- _Selected excerpt_:
┏━━
The U.S. Food and Drug Administration (FDA) approved mogamulizumab-kpkc for intravenous use in patients with relapsed or refractory mycosis fungoides (MF) or Sézary syndrome (SS) – two rare forms of non-Hodgkin lymphoma. The approval makes mogamulizumab-kpkc the first FDA-approved option for patients with SS. (Editor’s note: In late 2017, the FDA revised its policy for naming biologics: All newly approved biologics will receive a four-letter suffix after their nonproprietary name. This represents a shift from adding suffixes only to biosimilar versions of products to distinguish them from their reference products.)
The agency’s approval was based on results from a clinical trial of 372 patients with relapsed or refractory MF or SS. Patients received either mogamulizumabkpkc or the histone deacetylase inhibitor vorinostat. Median progression-free survival was longer for patients receiving mogamulizumab-kpkc (7.6 months) than for patients receiving vorinostat (3.1 months; ranges and p value not provided).
The most common treatment-related adverse events (AEs) included rash, infusion-related reactions, fatigue, diarrhea, musculoskeletal pain, and upper respiratory tract infection. Serious warnings include the risk of dermatologic toxicity, infusion reactions, infections, autoimmune problems, and HCT complications.
The FDA approved mogamulizumab-kpkc through priority review, and the agent was approved with breakthrough therapy and orphan drug designations.
┗━━
- _Collected data_:
┏━━
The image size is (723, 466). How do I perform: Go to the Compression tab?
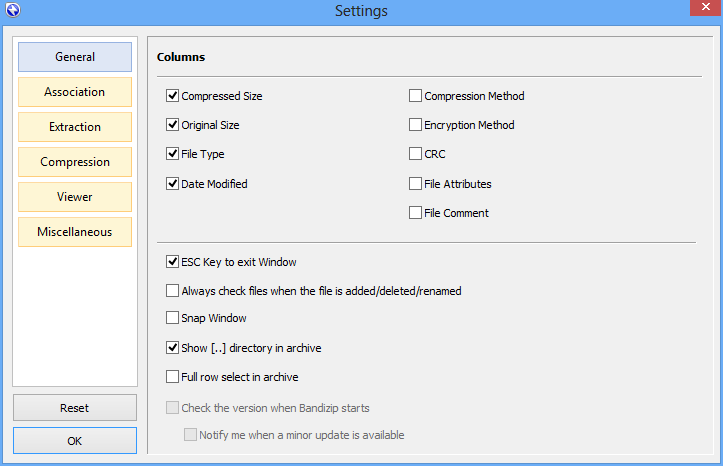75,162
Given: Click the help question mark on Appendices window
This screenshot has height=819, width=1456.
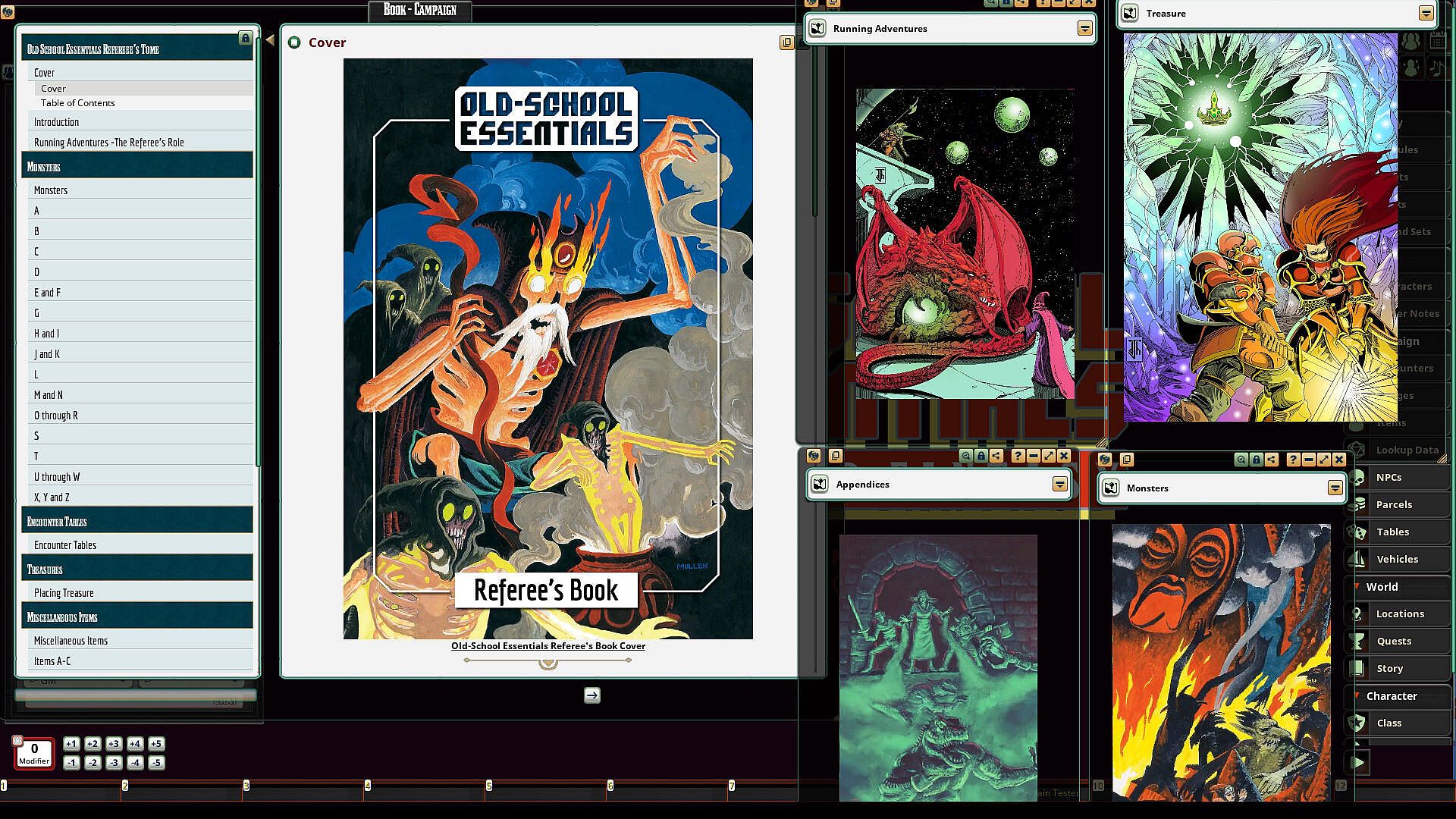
┗━━
- _Description of the task_:
Please list every adverse event that the mogamulizumab-kpkc approval text names among the most common treatment-related ones.

- _Reply to the task_:
- Rash
- Infusion-related reactions
- Fatigue
- Diarrhea
- Musculoskeletal pain
- Upper respiratory tract infection